Spain's decline leaves Germany as the world's top market for solar electricity. Germany last year installed about 2,500 megawatts out of the world's 5,158. Germany's Q-Cells, the world's largest maker of photovoltaic cells, lost $1.4 billion through September, including the cost of axing 500 jobs in August.
The price war is even heightening trade tensions with China, home to roughly half of all solar manufacturers (four of the top 10 panel makers are Chinese, including No. 2 Suntech, according to iSuppli). In September, German solar-industry association Bundesverband Solarwirtschaft began investigating whether Chinese producers are dumping.
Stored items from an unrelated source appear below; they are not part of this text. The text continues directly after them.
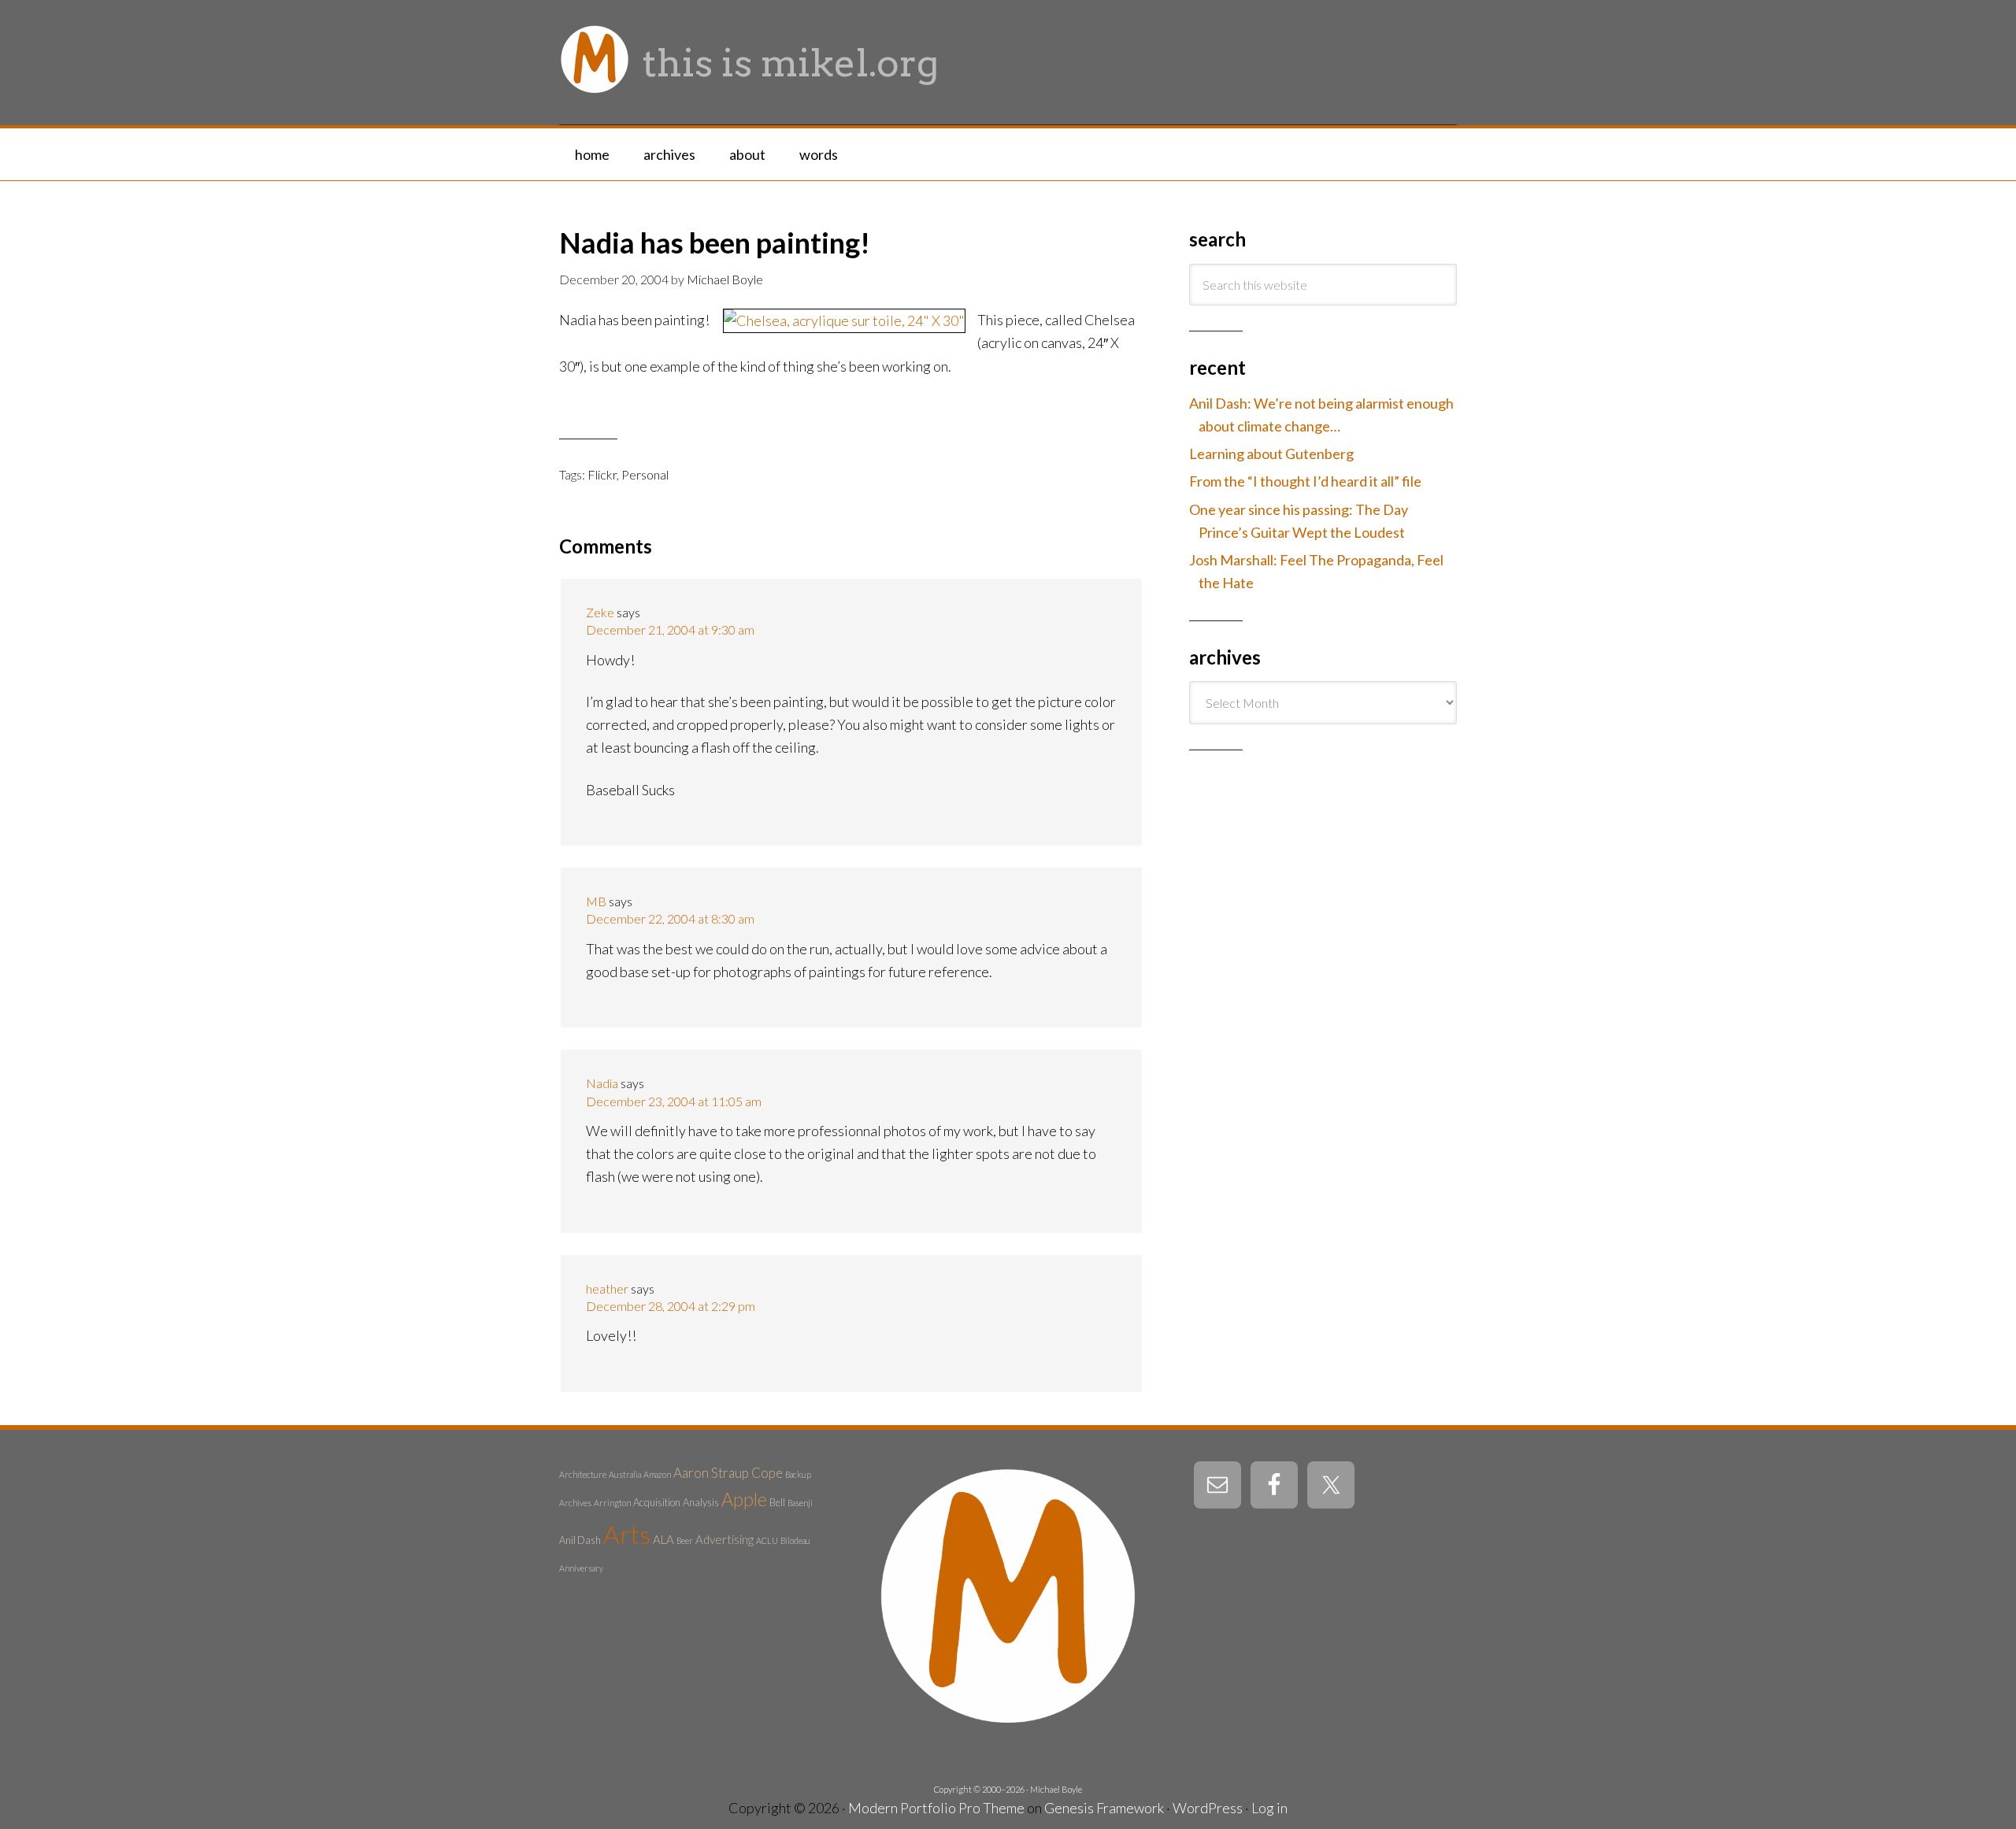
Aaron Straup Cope (728, 1472)
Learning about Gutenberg (1271, 453)
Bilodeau (795, 1540)
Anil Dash (580, 1540)
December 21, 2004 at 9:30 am (670, 629)
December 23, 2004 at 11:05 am (674, 1101)
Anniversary (581, 1568)
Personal (645, 474)
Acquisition (656, 1502)
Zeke (600, 612)
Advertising (724, 1539)
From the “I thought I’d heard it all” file (1305, 481)
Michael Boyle (1056, 1789)
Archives (575, 1503)
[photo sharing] (844, 320)
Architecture (582, 1474)
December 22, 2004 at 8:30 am (670, 918)
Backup (798, 1474)
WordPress (1208, 1807)
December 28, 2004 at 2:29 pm (670, 1305)
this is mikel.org (791, 63)
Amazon (657, 1474)
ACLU (767, 1540)
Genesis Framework (1104, 1807)
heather (607, 1288)
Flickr (602, 474)
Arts (626, 1534)
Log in (1269, 1807)
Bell (777, 1502)
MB (596, 901)
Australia (625, 1474)
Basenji (800, 1503)
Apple (744, 1499)
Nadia (602, 1083)
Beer (684, 1540)
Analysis (701, 1502)
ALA (663, 1539)
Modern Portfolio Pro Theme (936, 1807)
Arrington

....solar panels still cannot compete with fossil fuels when it comes to generating electricity relatively cheaply. Even during periods of high oil prices, government subsidies are needed to encourage consumers and companies to install solar power, exposing the sector to sharp contractions when support is dramatically reduced, as happened in Spain in 2009 and could happen in Germany later this year.
Yet solar-panel companies are increasingly optimistic that, with technological advances and improvements in manufacturing efficiency, it won't be too long before solar power is equal to or cheaper than conventional energy sources is reached, especially if oil prices remain high. . First Solar and other manufacturers are improving on a type of solar-cell technology known as "thin film," in which an energy-generating substance is layered onto a glass, plastic or steel substrate. Thin-film cells are generally less energy-efficient than the crystalline variety but are potentially much cheaper to manufacture.
Observers say sales growth is rebounding as buyers respond to increasingly cost-effective solar power. Venture capital is starting to flow to the industry again after a severe slowdown, according to San Francisco research firm Cleantech Group.